Подстилка

Немца Кира увидела сразу. На природе обо всём на свете позабыла и вдруг… Он!


А в лесу хорошо! Тихо, спокойно, благолепно. Скоро осень. Грибы пошли, а это большое подспорье в её сиротской жизни. Живёт с бабушкой, отец погиб в начале войны, а мама пропала. Также вот ушла за пропитанием и не вернулась. Может под бомбу угодила, а может застрелили.


Грибов в конце лета народилось много. Пока погода радовала, бабушка успела их засушить и груздей ведёрко засолила, так что не пропадут, доживут до прихода наших. Фашистов гонит Красная Армия хорошо, в деревне немцев почти не бывает. Иногда заедут на своих мотоциклетках к старосте, поживятся курятиной и уезжают.


Интересно, откуда этот-то взялся? Она почти до дома дошла: осталось только дорогу перейти и речку вброд. И тут… Идёт! Один. Спокойно шагает, никого не боится. До зазнобы приспичило или гуляет, солнышку радуется. Тоже ведь человек. А может товарищи рядом, и Кира их просто не видит. Она огляделась. Нет, вдвоём они.


– Oо! Pilze! Das ist gut1, – немец тоже заметил девушку и радостно расправил объятия…


Кира бросилась через дорогу к речке. Солдат за ней! Молодой, здоровый: от такого не убежать.


– Стоять! Я идти Дуня, – так он пытался объяснить, что незнакомку не обидит.


«Ах, Дуня!» – успокоилась Кира. Слышала она об этой Дуне, что та с немцами водилась. Ладно, пускай! Лишь бы её не трогал.


Девушка остановилась. Впереди речка. Если перейти в нужном месте, то воды чуть выше колен. Но немного в бок на той стороне у обрыва – глубина и омут. Деревенские о том знают, но знает ли немец?


Кира на секунду задумалась: «Предупредить или чёрт с ним?»

Только попутчика она явно недооценила…


– Komm her2, – немец, догнав Киру, снял с себя брезентовую сумку на ремне и перекинул её через плечо девушки, а затем показал жестами, чтобы она перенесла его через речку.


Кира обомлела!


– Du bist gross, ich bin klein3, – воскликнула она тут же, вспомнив уроки немецкого.

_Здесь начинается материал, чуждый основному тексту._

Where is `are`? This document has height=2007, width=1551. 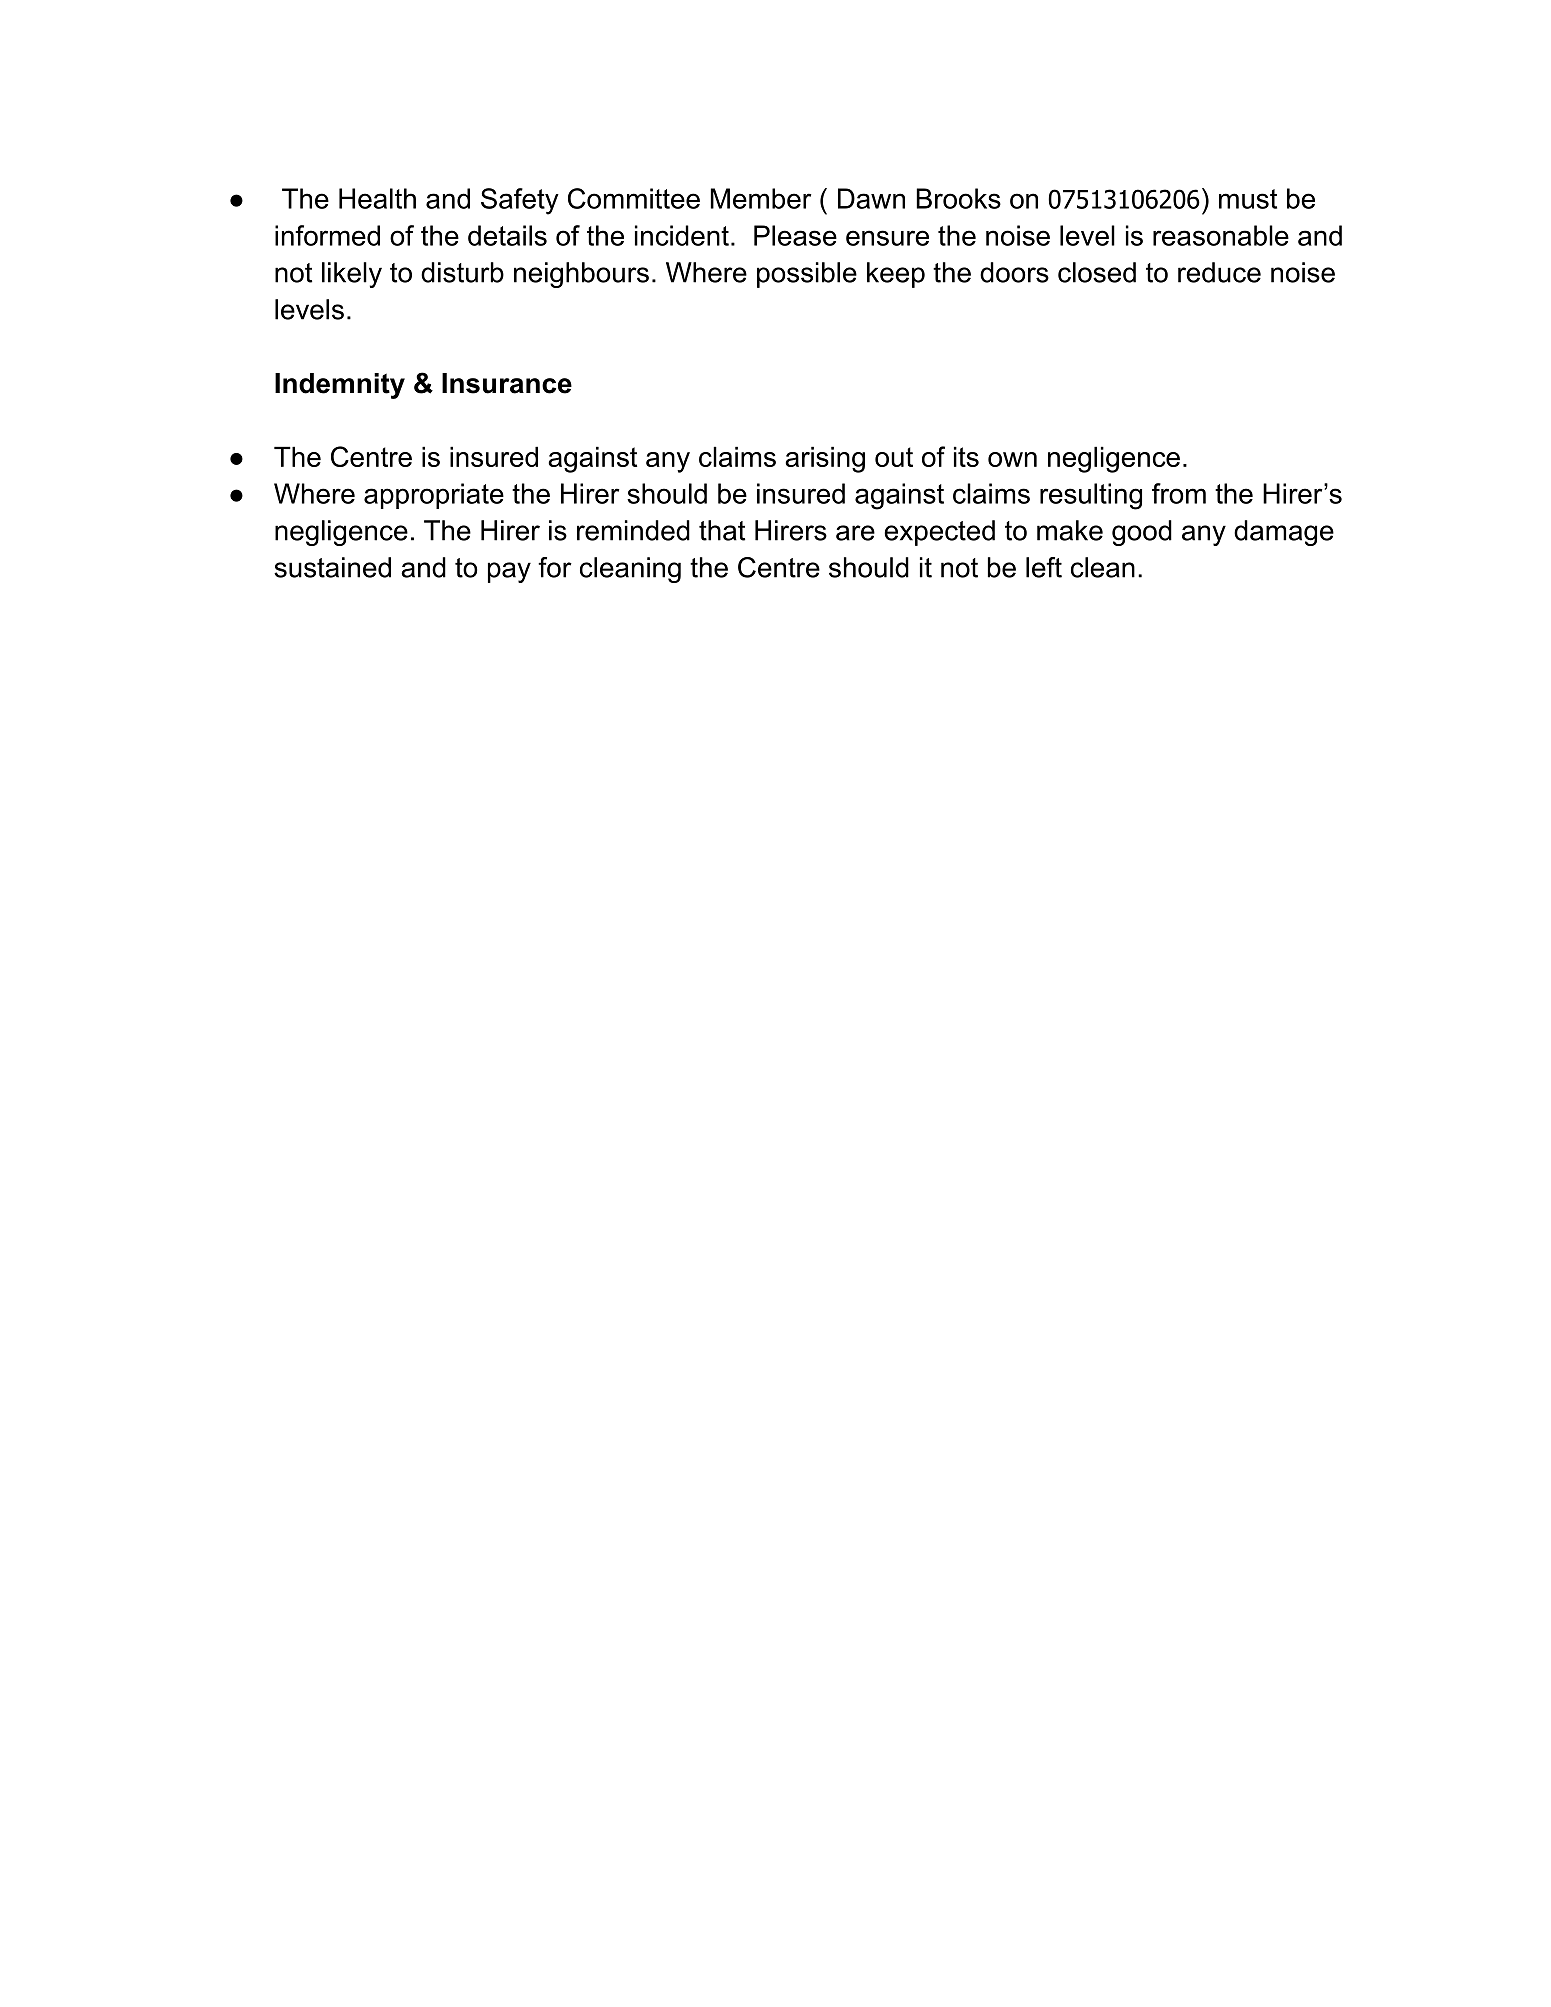
are is located at coordinates (855, 533).
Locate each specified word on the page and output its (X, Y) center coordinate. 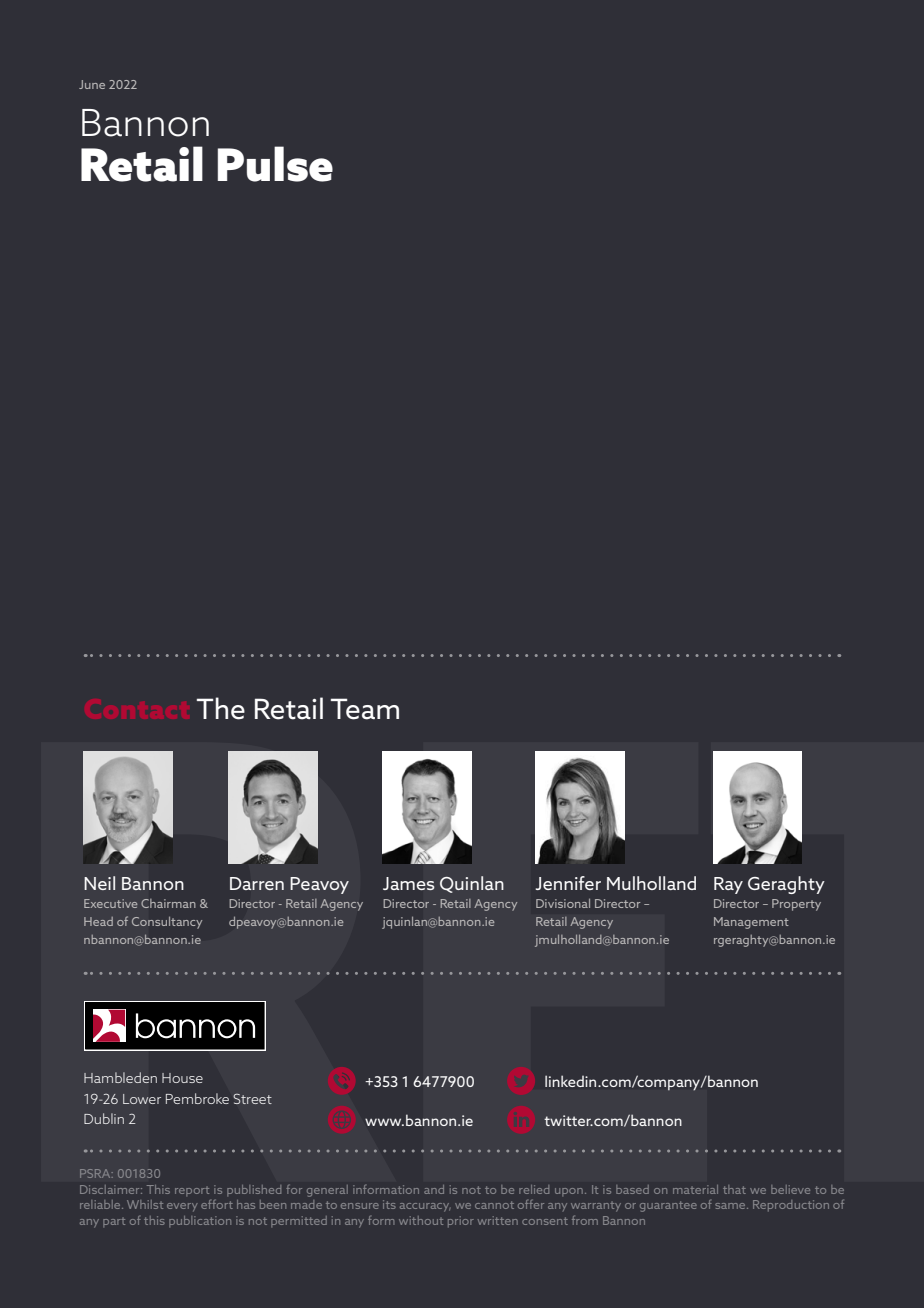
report (192, 1191)
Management (751, 923)
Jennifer (568, 883)
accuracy (425, 1207)
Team (365, 709)
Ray (728, 885)
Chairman (168, 903)
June (92, 84)
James (409, 884)
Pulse (275, 164)
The (221, 708)
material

– Пуф, пуф, – немец направил на неё винтовку.

– Вот гад, – она чуть не заплакала, – мне же не донести тебя! А как же грибы?


Кира поставила корзинку у самой воды на бережку, решив, что вернётся за ней обязательно.


– Давай, давай! – заорал немец, развернув девчонку лицом к речке, и обхватил её своими ручищами вокруг шеи.

– Ладно… Будь что будет, – проворчала Кира, – тяжёлый, чёрт! – и, подхватив ноги солдата под коленками, от натуги крякнула, как это делают, поднимая тяжести, взрослые мужчины.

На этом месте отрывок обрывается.